El fin que viene
por Axl Flores
En la proximidad es difícil clasificar las manifestaciones artísticas. La clasificación, por lo regular, es una práctica que corresponde a historiadores que agrupan obras desde conceptos validados por una gran mayoría de estudiosos, pero principalmente por el tiempo. Tal vez en unos años el siguiente juicio perderá cualquier atisbo de validez, pero el 2019 me pareció un momento importante en la historia del cine mexicano, al menos en la producción de los últimos 20 años; y es que, en un cierto corpus de películas estrenadas en ese año reluce un cambio en la forma de representar la violencia.
Para muestra de lo anterior, lo retratado en películas como La paloma y el lobo, en ficción; y El guardián de la memoria en documental. En ellas las imágenes explícitas de torturas o asesinatos ya no son algo sustancial e incluso no son algo interesante para mostrar, porque en su tratamiento se entiende a la violencia que se vive en el país de una forma estructural y ya no como un hecho aislado.
Ese también es el caso de Sanctorum —segunda película del director Joshua Gil después de La maldad de 2015—, que se centra en un grupo de campesinos mixes que se dedican al cultivo de marihuana, quienes por esa condición son asediados por el narcotráfico y el ejército mexicano. A través de esa premisa narrativa y de la historia de un niño que es separado de su madre por grupos criminales, se presenta un mundo en el que el realismo es solo una entrada a la cosmovisión del pueblo originario.
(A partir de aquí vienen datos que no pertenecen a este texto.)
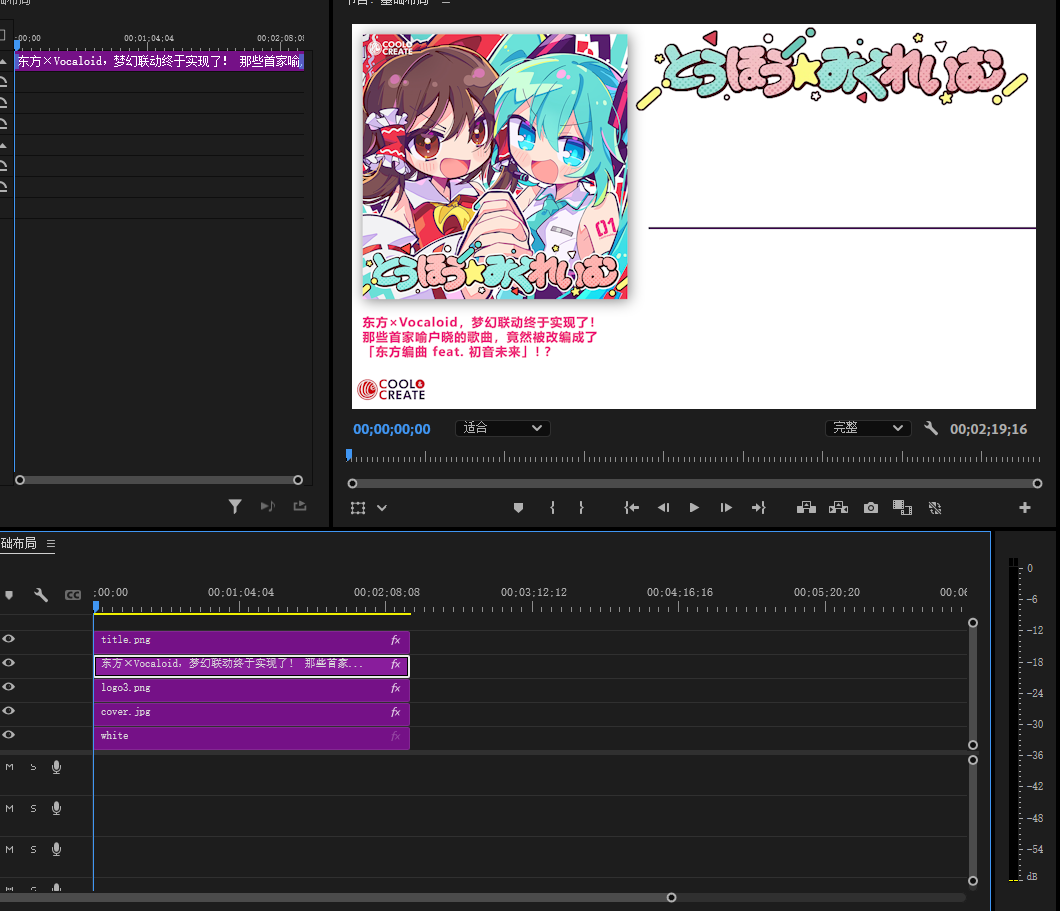Click the Add Marker icon in monitor controls
1060x911 pixels.
518,508
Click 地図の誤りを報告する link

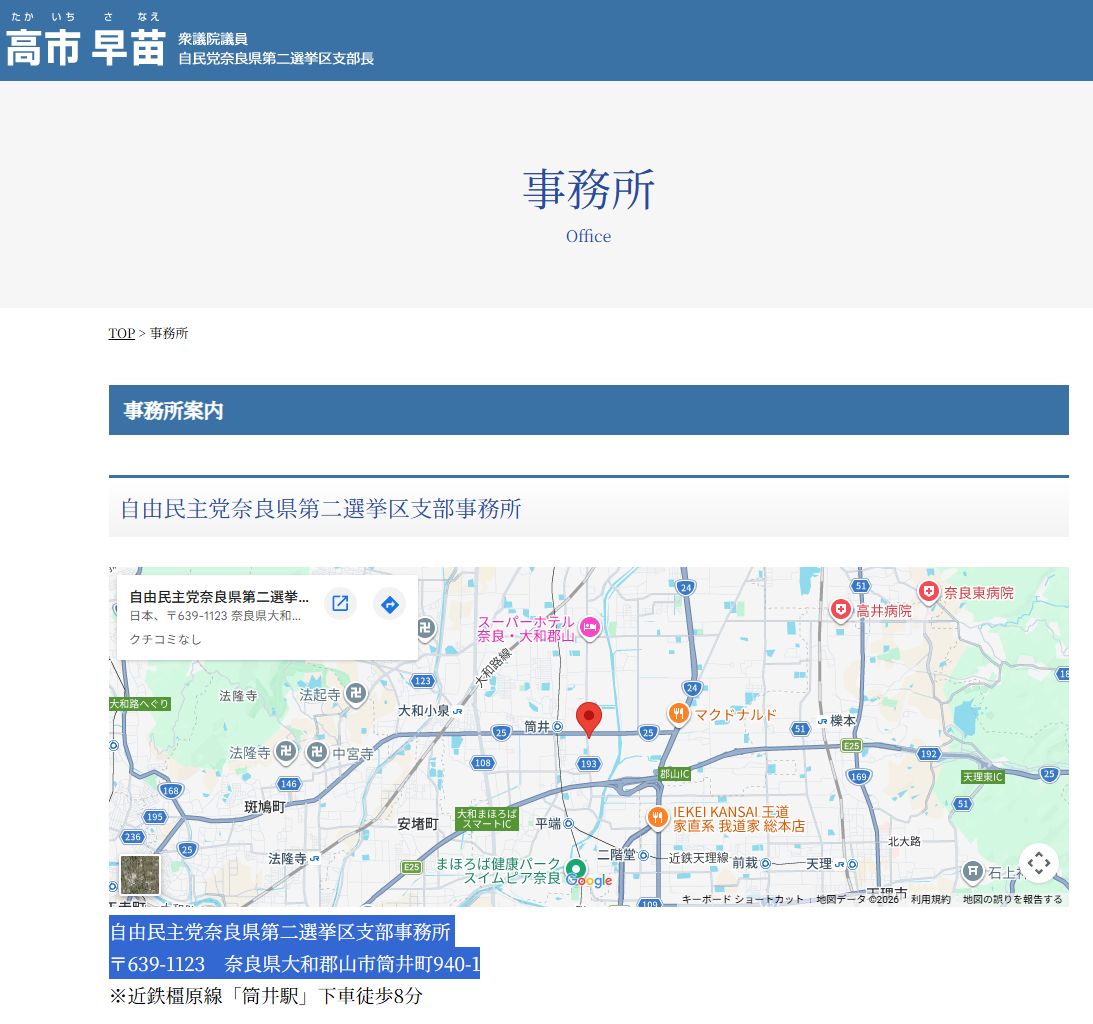coord(1012,899)
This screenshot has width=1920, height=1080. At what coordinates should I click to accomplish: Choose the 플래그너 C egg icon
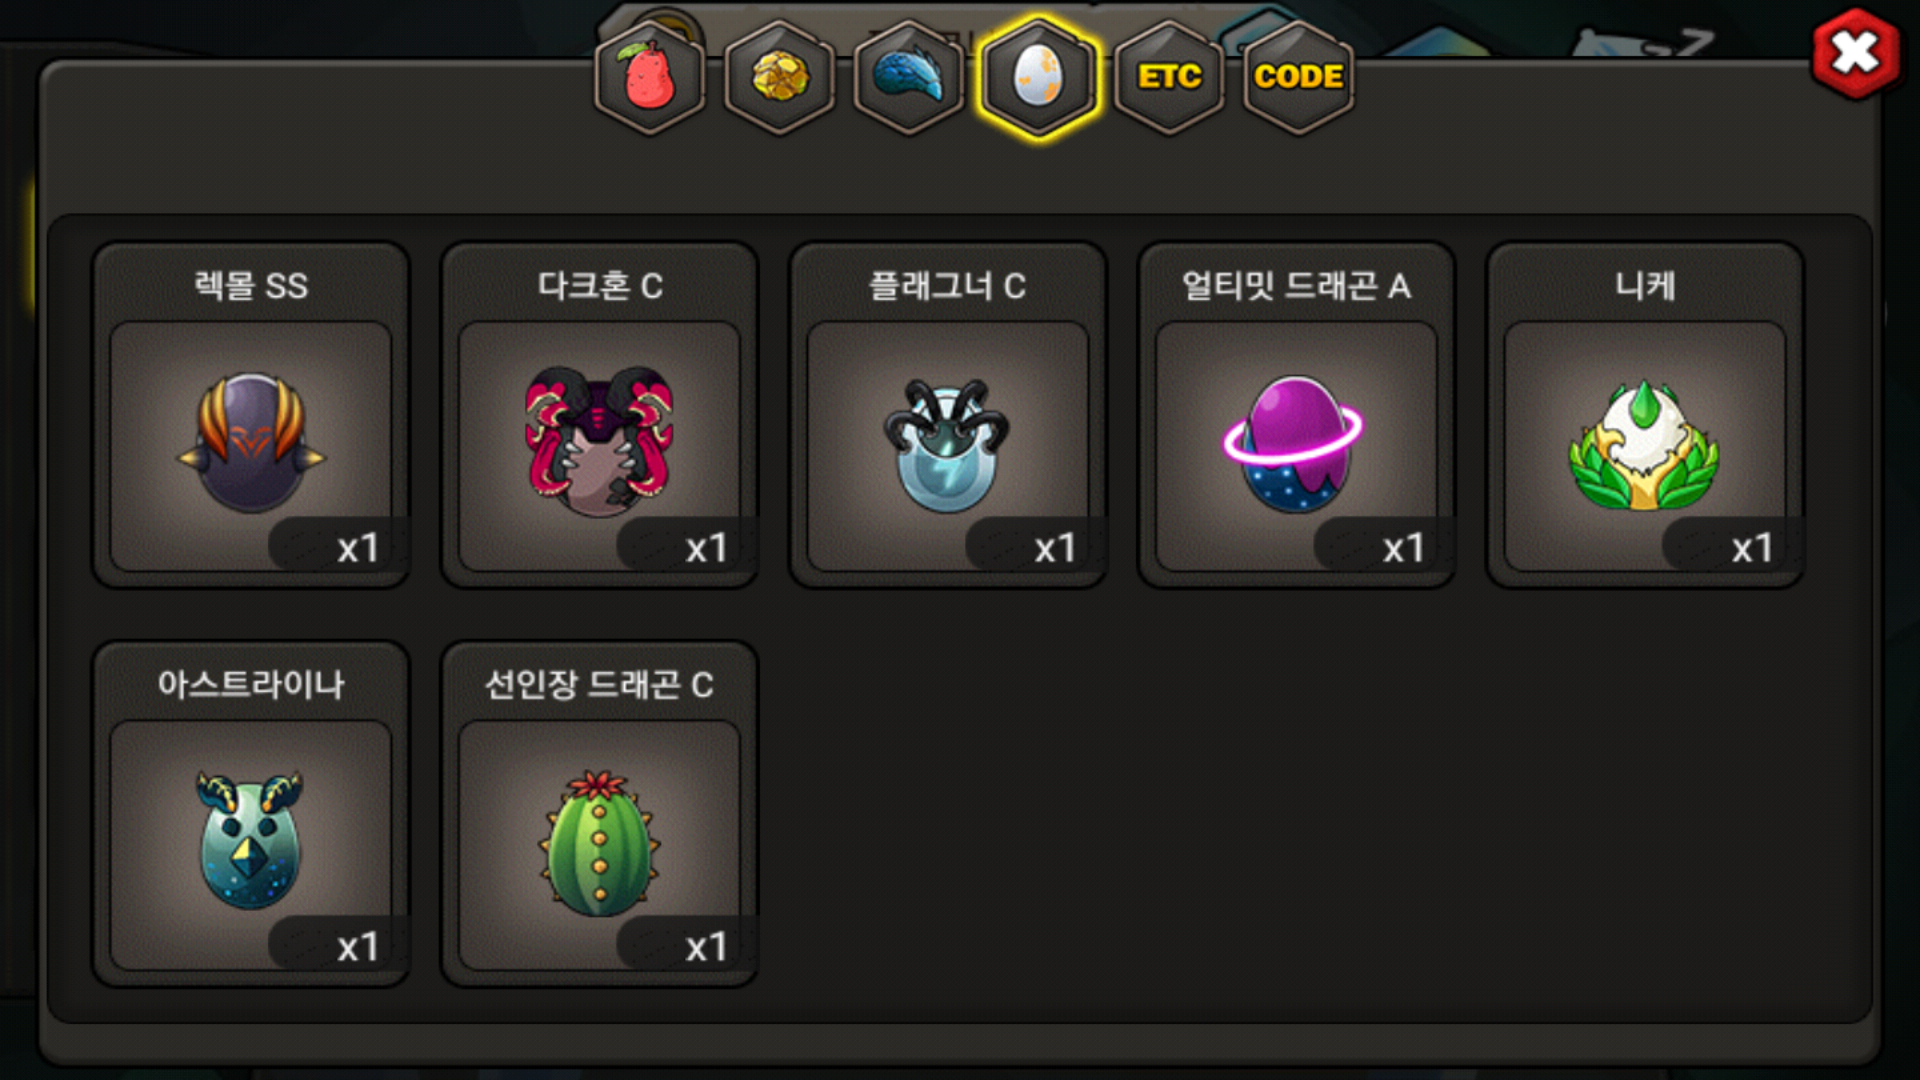pos(947,444)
Los primeros minutos de Sanctorum son visualmente impresionantes y establecen la estética que se seguirá durante toda la película, que se podría dividir en tres partes: la de un cielo estrellado, acompañado por la voz en off de los dioses que auguran el fin del mundo; escenas casi documentales de los rostros de los campesinos en la siembra, que son vigilados por sujetos armados; y planos generales que desde la lejanía muestran las consecuencias de la lucha territorial entre el crimen y el gobierno, cuando varios encapuchados matan y queman a un grupo de campesinos.
Es en la conjunción de esas disonancias estéticas que Sanctorum encuentra su originalidad, los efectos especiales para reflejar lo divino, el verde de los cultivos y los tonos oscuros de la fotografía de Gil y Mateo Guzmán en los momentos más problemáticos para los campesinos, parecen provenir de mundos diferentes, sin embargo, todos están marcados completamente por la violencia, es muy revelador que un rifle se vuelva un instrumento necesario de trabajo, o en su caso que sea filmado como algo intrínseco del paisaje.

«Sanctorum parece formular que las injusticias son siempre señales del fin».
La violencia en Sanctorum es algo normalizado porque los sujetos en ella se han acostumbrado a vivirla, aparece en lo poco que perciben por su trabajo, en la forma que son culpados por delitos que no cometieron y principalmente, en la forma en la que fueron despojados de sus seres queridos, en una escena a un hombre se le aparece el fantasma de su esposa, pero no es un fantasma «normal», es un fantasma que anhela el momento de volver a unirse y le dice que su condición es como estar muerta en vida y que ya no puede soñar, porque anteriormente, se puede asumir, ha sido víctima de una desaparición forzada; y el fantasma de un desaparecido no es lo mismo que el de alguien que ha muerto, el de un desaparecido está condenado a vagar eternamente, a no encontrarse nunca.
Es por eso que, rumbo al final del film la desaparición de una madre se vuelve un síntoma del final del mundo, «la madre alimenta con su ausencia el llanto de un niño» dice una voz off, pero el llanto pronto será el de la tierra que clama justicia. En Sanctorum hay una desconfianza —y por lo tanto un gran pesimismo— en la justicia humana, que es siempre desigual, al enfrentar campesinos contra ejercito; siempre corrupta, en esa alianza entre gobierno-crimen organizado; por lo que se decide confiar en la de la naturaleza.
Ante las problemáticas a las que se enfrentan los campesinos, la película no vislumbra una solución posible y borra el interés por cualquier rasgo político o sociológico para recurrir a uno teológico, Sanctorum parece formular que las injusticias son siempre señales del fin.